==== Input records

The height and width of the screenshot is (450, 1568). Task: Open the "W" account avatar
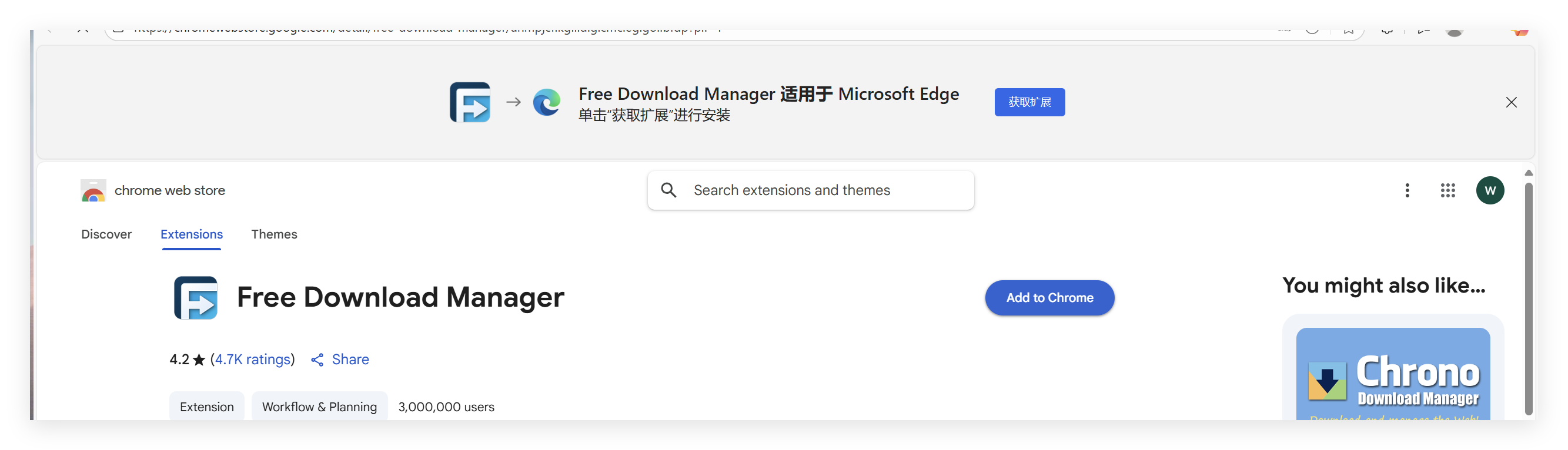(x=1489, y=191)
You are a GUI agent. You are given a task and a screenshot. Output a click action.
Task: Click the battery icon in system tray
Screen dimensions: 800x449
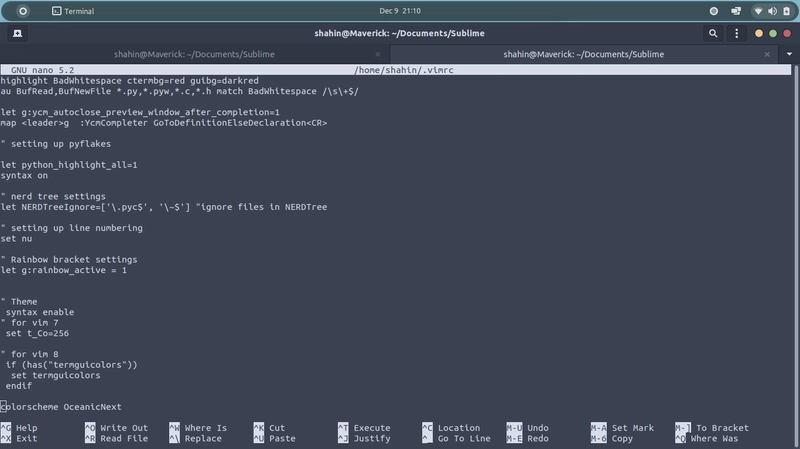pyautogui.click(x=785, y=11)
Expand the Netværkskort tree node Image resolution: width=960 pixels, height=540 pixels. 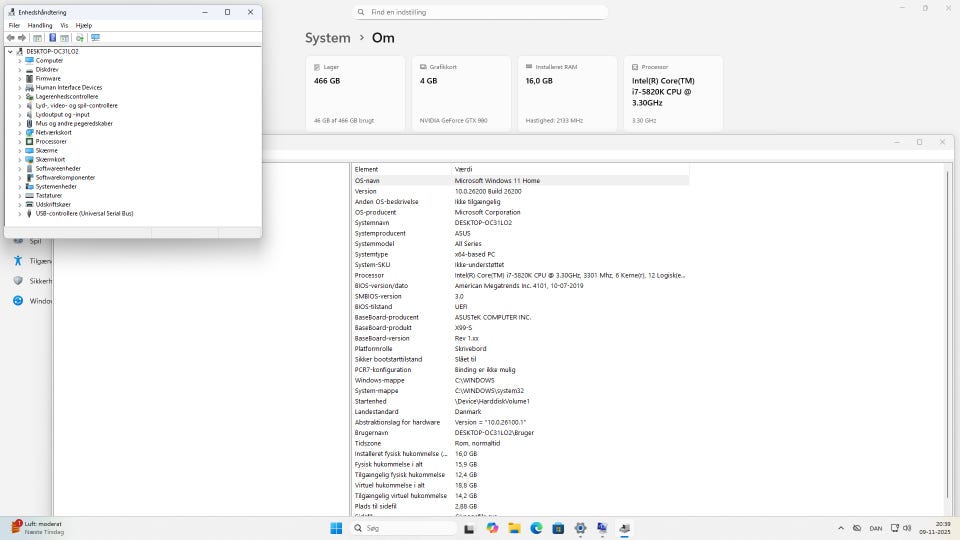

========

[Activity] Omit the pictures, then give every record back exactly as it stands.

[Answer section]
The height and width of the screenshot is (450, 1568). Task: Open the "W" account avatar
(x=1489, y=191)
You are a GUI agent. You are given a task and a screenshot. Output a click action.
Task: Click the battery icon in system tray
Screen dimensions: 800x449
pyautogui.click(x=785, y=11)
Expand the Netværkskort tree node Image resolution: width=960 pixels, height=540 pixels. 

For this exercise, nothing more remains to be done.